# bsd is a big pain in my ash



## vaderj (Apr 23, 2009)

so i have a decent background in linux and was a dbadmin for a sco sysV system for a few years but have played with bsd to the point of installing it, getting frustrated and putting linux back on; this process usually finishes its cycle in about 12 hours, once a year, for the past decade or so. 
I am determined now though.  I will get X working on my tester, but wtf, how am i suposed to kill a process when on a fresh freebsd install, X starts with no WM, ctrl-alt-backspace is disabled, and ctl-alt-Fx (1,2,etc) do absolutely nothing. I have looked around but I am just frustrated right now and am about to just write off FreeBSD again for another year until it maybe gets mature enough to be able to start Xorg without being a supreme PITA. Slackware was my first distro back in '96 BUT it actually has always worked. I am sure there are many little secrets to Freebsd that are different just for the sake of being different, but there is no place (and yes I have browsed the unix rosetta stone many times) that documents all/most/any of these.


----------



## anomie (Apr 23, 2009)

The best place to start (and a good resource to bookmark) is the FreeBSD Handbook. If you're specifically having problems with Xorg, be sure to read Chapter 5 The X Window System. 

(If you already reviewed the FBSD Handbook while troubleshooting, you neglected to mention it.)


----------



## graudeejs (Apr 23, 2009)

ctrl+alt+fn
where fn is 1 to 8 (ro something like that)

**Task goal**
Write out the part of the forum thread starting at "The best place" and ending at "graudeejs (Apr 23, 2009)", word for word.

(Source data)
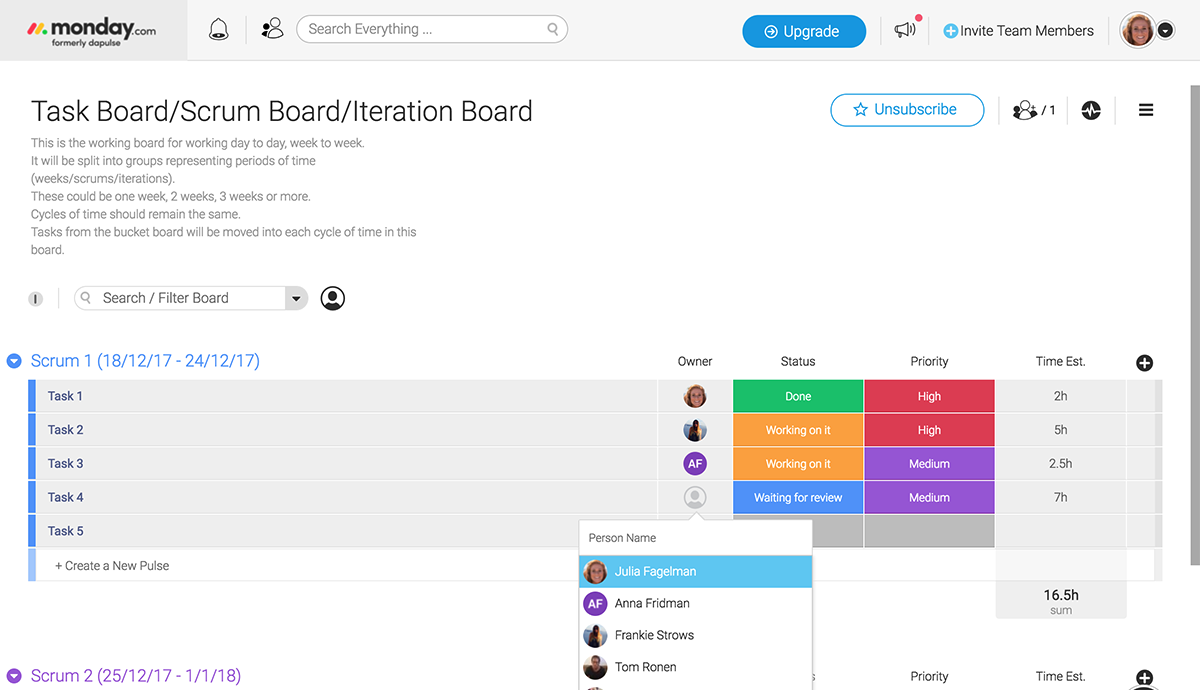Click the Unsubscribe button
Image resolution: width=1200 pixels, height=690 pixels.
pyautogui.click(x=907, y=110)
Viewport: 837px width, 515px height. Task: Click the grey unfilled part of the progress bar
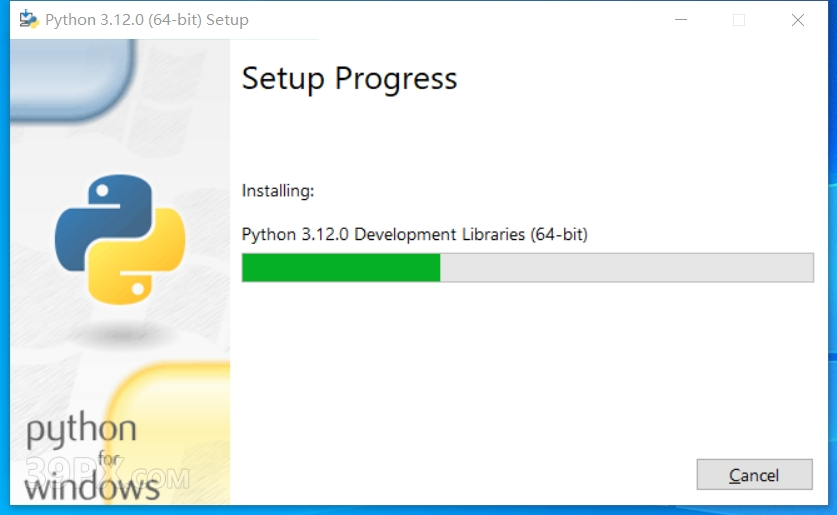pyautogui.click(x=627, y=267)

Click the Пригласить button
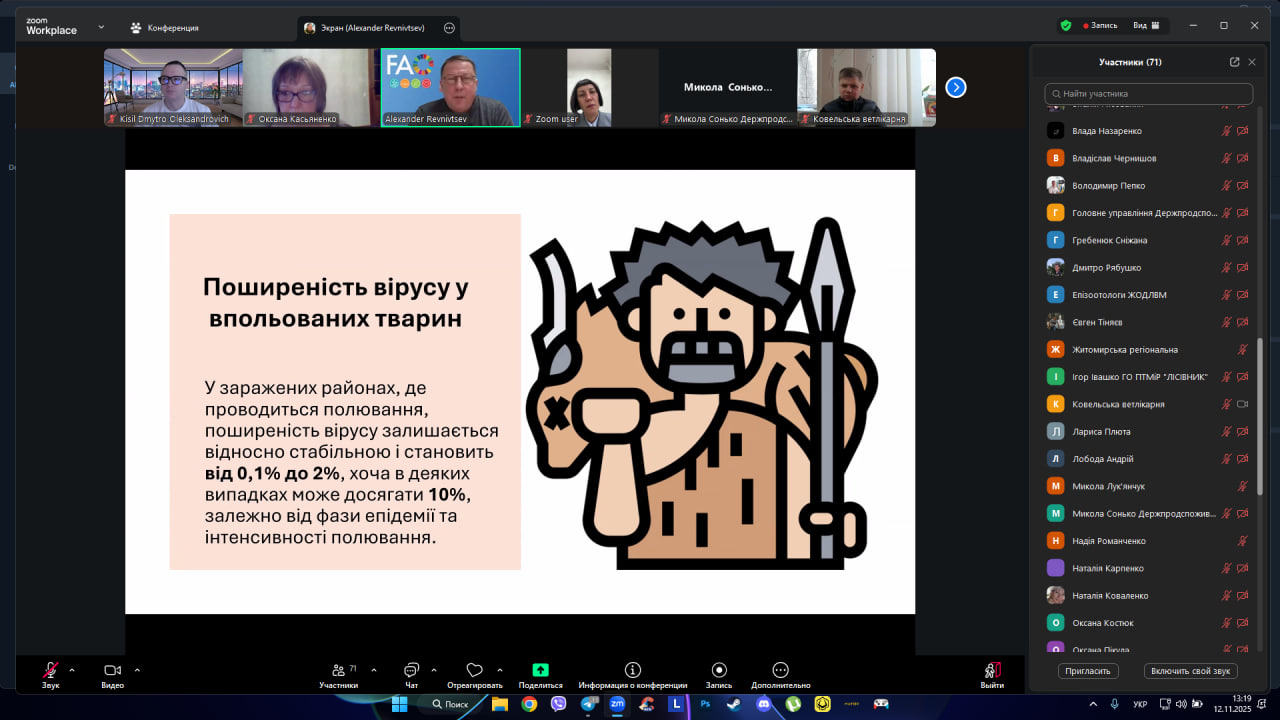pos(1088,671)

**Problem solution**
The best place to start (and a good resource to bookmark) is the FreeBSD Handbook. If you're specifically having problems with Xorg, be sure to read Chapter 5 The X Window System. 

(If you already reviewed the FBSD Handbook while troubleshooting, you neglected to mention it.)


----------



## graudeejs (Apr 23, 2009)